September 16, 2014 — The Minneapolis Heart Institute Foundation (MHIF) announced its first implant of the Portico Re-sheathable Transcatheter Aortic Valve System, developed by St. Jude Medical. With this, MHIF became the first hospital in the Midwest and the third in the country to implant the Portico valve as part of the Portico Re-sheathable Transcatheter Aortic Valve System U.S. IDE Trial (PORTICO clinical trial).
The Portico heart valve is used during transcatheter aortic valve replacement (TAVR) procedures, during which the valve is delivered via a catheter through a transfemoral artery or alternative access point. This eliminates the need for invasive open-heart surgery. As such, the PORTICO trial is enrolling patients who are considered to have a high or an extreme surgical risk that has eliminated them from consideration for open-heart surgery.
The Portico valve is the first transcatheter aortic valve that can be completely resheathed (brought back into the delivery catheter), repositioned at the implant site, or retrieved after partial deployment and prior to final implantation. This helps to ensure accurate placement of the valve, ultimately simplifying the implant procedure and minimizing procedural risk for the patient. Further, the valve is positioned in the patient’s heart as it continues to beat, which alleviates the need for cardiopulmonary bypass.

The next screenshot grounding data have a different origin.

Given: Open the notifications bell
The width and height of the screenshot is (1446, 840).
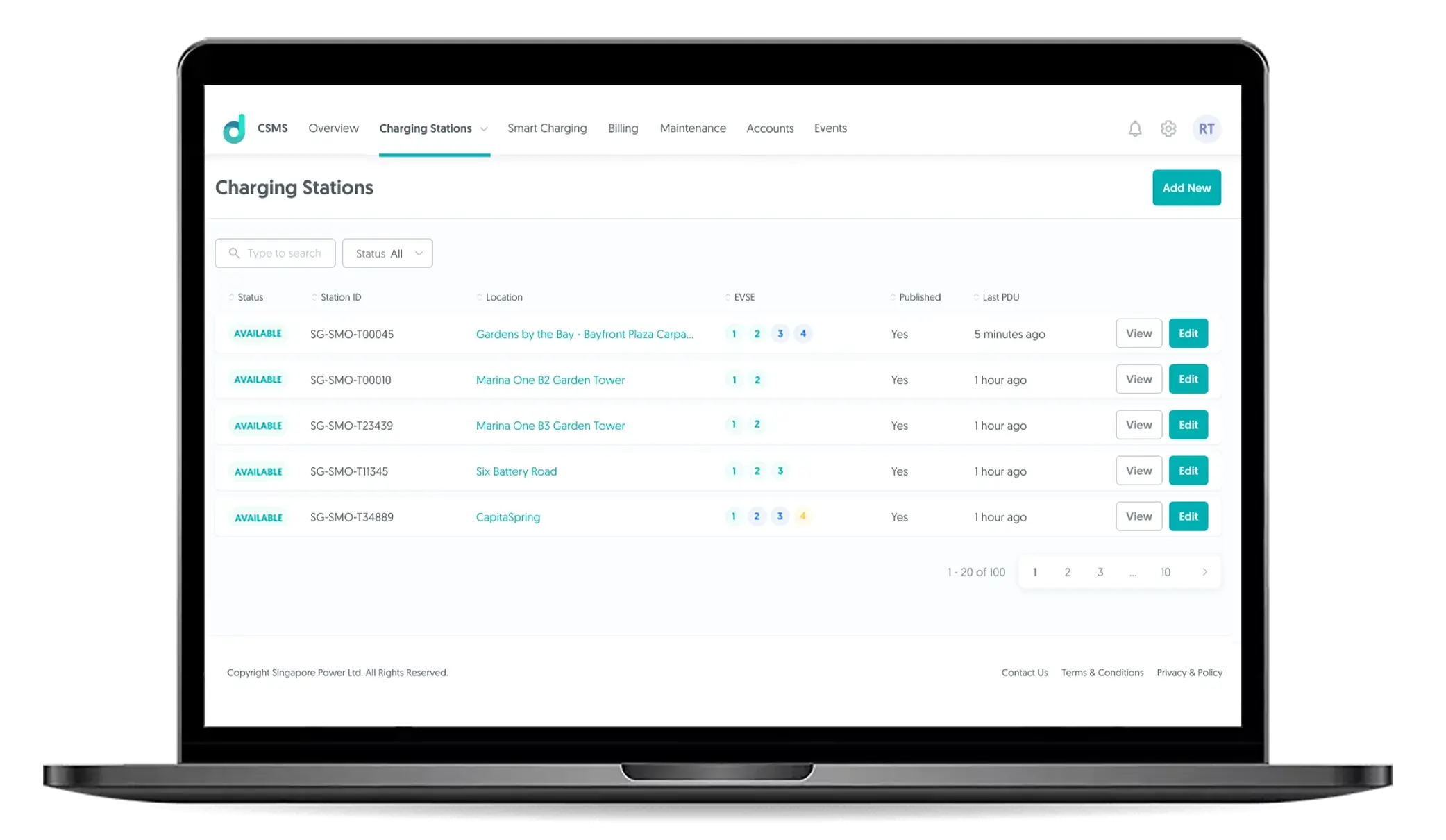Looking at the screenshot, I should (x=1134, y=129).
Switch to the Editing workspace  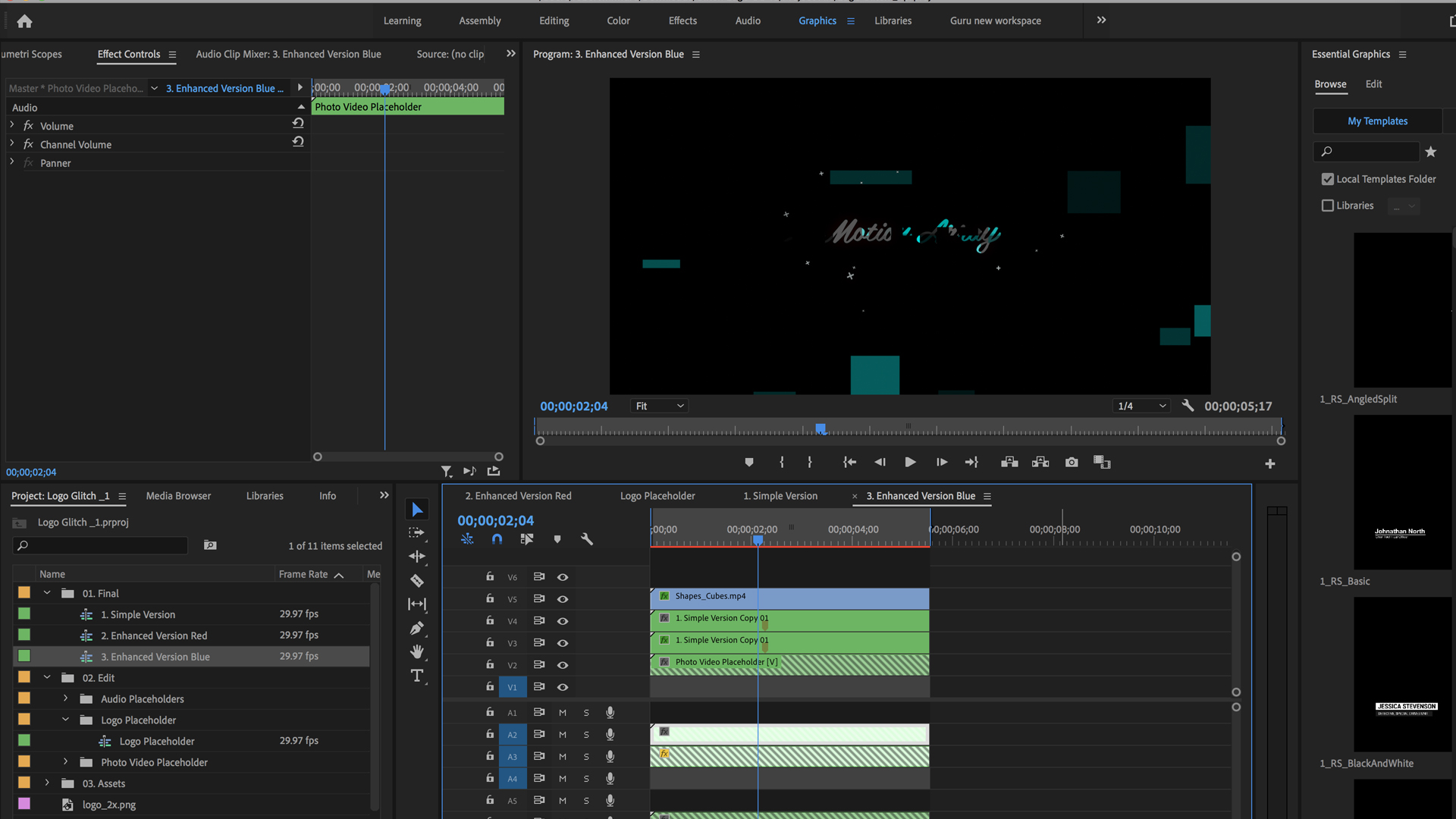(x=554, y=20)
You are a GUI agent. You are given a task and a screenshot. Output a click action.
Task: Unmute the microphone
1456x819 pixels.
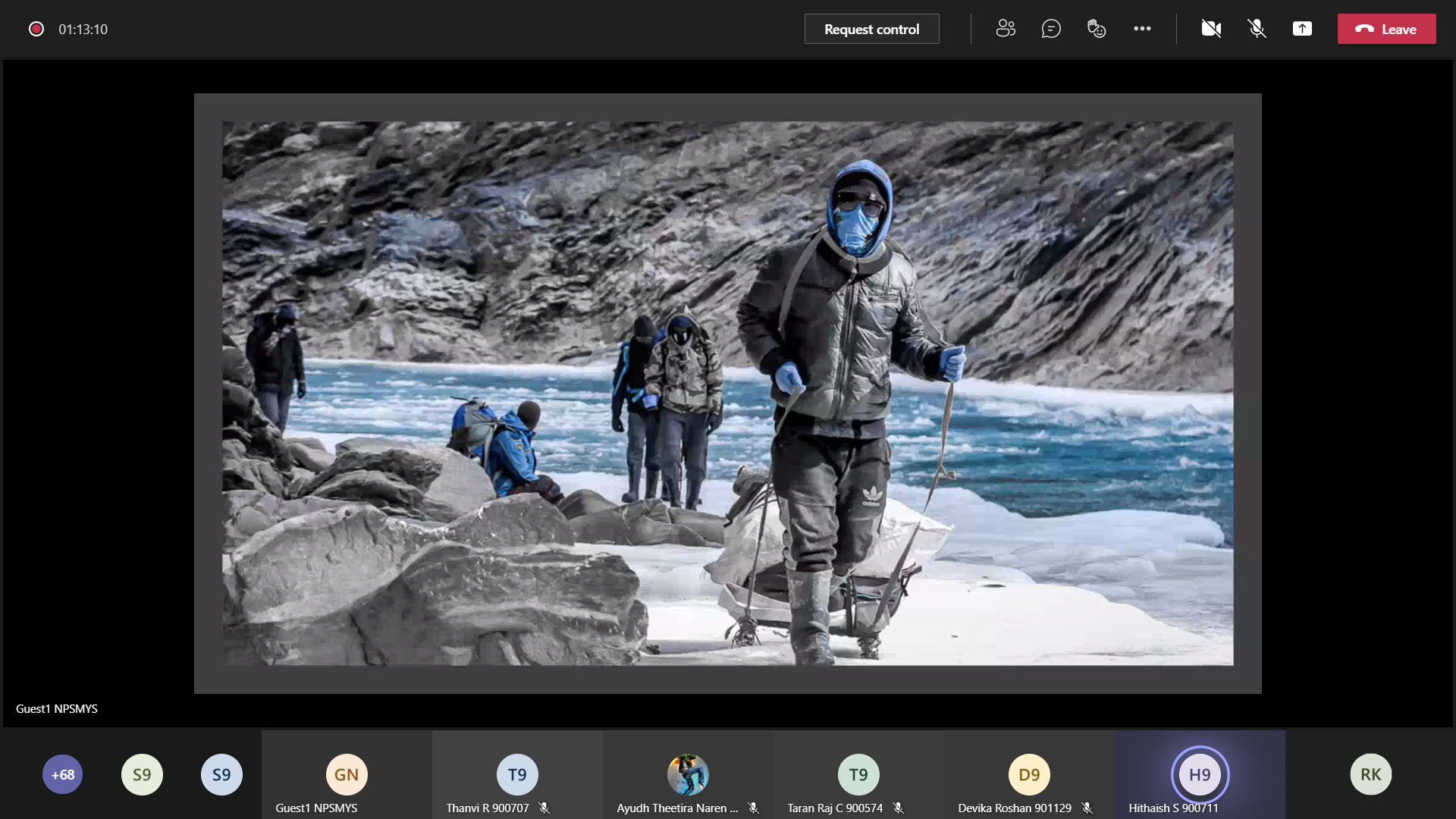click(x=1257, y=29)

MHIF, with its pursuits and commitment to the latest innovations in patient care, played an integral role in this development. Vibhu Kshettry, MHIF researcher and cardiovascular thoracic surgeon at Minneapolis Heart Institute at Abbott Northwestern Hospital (MHI), led efforts during this first implantation and described the Portico system as an “ongoing improvement in current percutaneous technology and a step forward in acute management of this high-risk population.” Wesley Pedersen, MHIF researcher and cardiologist at MHI, worked in conjunction with Kshettry on this first case and noted, “My preliminary experience with this system fills in several gaps not currently addressed in transcatheter treatment of aortic stenosis - those being ease of use, minimization of paravalvular leak, and need for permanent pacemaker.”